Pernyataan ini bertentangan langsung dengan klaim Jokowi dalam beberapa kesempatan sebelumnya. Dalam sebuah forum resmi beberapa tahun lalu, Jokowi menyebut Kasmudjo sebagai dosen pembimbingnya. Namun, dalam klarifikasi selanjutnya, ia menyatakan bahwa Kasmudjo hanya berperan sebagai pembimbing akademik — pernyataan yang kembali dibantah oleh Kasmudjo sendiri.

“Ini bukan sekadar persoalan ingatan, tapi bisa jadi bagian dari skenario panjang yang dirancang sejak Jokowi mulai menapaki karier politik nasional,” ujar Beathor.

Dalam pernyataannya, Beathor tidak hanya menyoroti ketidaksesuaian klaim akademik, tetapi juga menunjuk nama Prof. Dr. Pratikno, yang saat itu menjabat sebagai Rektor UGM dan kemudian menjadi Menteri Sekretaris Negara di era pemerintahan Presiden Jokowi.

Menurut Beathor, Pratikno memiliki peran strategis dalam mengangkat citra Jokowi sebagai alumni UGM, baik secara formal maupun naratif. “Yang mendorong Jokowi sebagai simbol keberhasilan UGM bukan hanya tim kampanye atau media, tapi ada keterlibatan Pratikno sebagai rektor saat itu,” katanya.

Beathor menilai bahwa sejak awal, ada narasi sistematis yang dibangun untuk memberikan legitimasi akademik terhadap sosok Jokowi, terutama jelang Pilpres 2014. “UGM seperti didorong untuk mengakui Jokowi sebagai alumnus yang membanggakan, padahal rekam jejak akademiknya masih kabur,” tegasnya.

Salah satu sorotan utama dari kontroversi ini adalah keberadaan skripsi Jokowi. Skripsi berjudul “Studi Tentang Pola Konsumsi Kayu Lapuk di Industri Perkayuan di Surakarta” tersebut hingga kini belum pernah ditampilkan secara utuh kepada publik. Tak ditemukan pula dokumen tersebut dalam katalog digital perpustakaan UGM, yang lazimnya menyimpan salinan semua tugas akhir mahasiswa.

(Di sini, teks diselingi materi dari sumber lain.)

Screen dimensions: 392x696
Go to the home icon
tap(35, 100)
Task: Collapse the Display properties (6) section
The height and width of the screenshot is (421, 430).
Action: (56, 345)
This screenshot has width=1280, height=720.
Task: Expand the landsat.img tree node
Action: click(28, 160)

“Jika benar ada, kenapa tidak dibuka? Mana lembar pengesahan, siapa pembimbing utamanya, bagaimana hasil ujian akhir? Semua ini tidak transparan,” ungkap Beathor dengan nada kritis.

Dalam sistem akademik, keterbukaan dan dokumentasi adalah hal mendasar. Ketiadaan bukti yang lengkap menimbulkan pertanyaan serius, bukan hanya terhadap Jokowi, tapi juga terhadap integritas UGM sebagai institusi pendidikan ternama di Indonesia.

Tindakan UGM yang tidak terbuka maupun pengacara Jokowi yang tak mau menunjukkan ijazah asli, kata Beathor makin menguatkan dugaan dokumen kelulusan milik mantan Wali Kota Solo itu buatan Pasar Pramuka Salemba. “Pasar Pramuka Salemba diduga kuat tempat pembuatan ijazah palsu Jokowi,” tegasnya.

Hingga berita ini diturunkan, pihak UGM belum memberikan keterangan resmi terkait pernyataan Kasmudjo maupun kontroversi seputar skripsi Jokowi. Di sisi lain, Kasmudjo yang merupakan dosen senior justru terpojokkan oleh situasi yang tidak ia buat sendiri.

“Beliau seharusnya mendapatkan perlindungan dari kampus, bukan dibungkam atau ditekan. Keberanian beliau menyatakan fakta adalah bentuk tanggung jawab moral seorang akademisi,” kata Beathor.

Menurut Beathor, jika kampus tetap diam, maka masyarakat akan semakin kehilangan kepercayaan terhadap institusi pendidikan tinggi yang seharusnya menjadi penjaga moral dan kebenaran ilmiah.

Beathor bersama sejumlah tokoh pendidikan mendesak agar dilakukan audit akademik secara terbuka terhadap perjalanan studi Jokowi di UGM. Audit ini diharapkan melibatkan pihak independen dan menghadirkan bukti-bukti otentik yang dapat diverifikasi publik.

“Ini bukan soal menjatuhkan seseorang. Ini soal kejujuran akademik, soal etika bernegara. Jika semua benar, tidak perlu takut membuka data,” tegas Beathor.

Menurutnya, jika dugaan manipulasi ini terbukti, maka akan menjadi preseden buruk dalam sejarah kepemimpinan nasional Indonesia. “Jangan sampai masa depan generasi muda rusak karena menganggap bohong bisa dibenarkan asalkan berkuasa,” imbuhnya.

Dengan masa jabatan Jokowi yang telah berakhir, kontroversi ini menjadi ujian moral yang tertinggal dari dua periode kepemimpinannya. Jika tidak ditanggapi secara terbuka dan jujur, isu ini akan terus bergulir dan membayangi warisan politiknya di mata sejarah.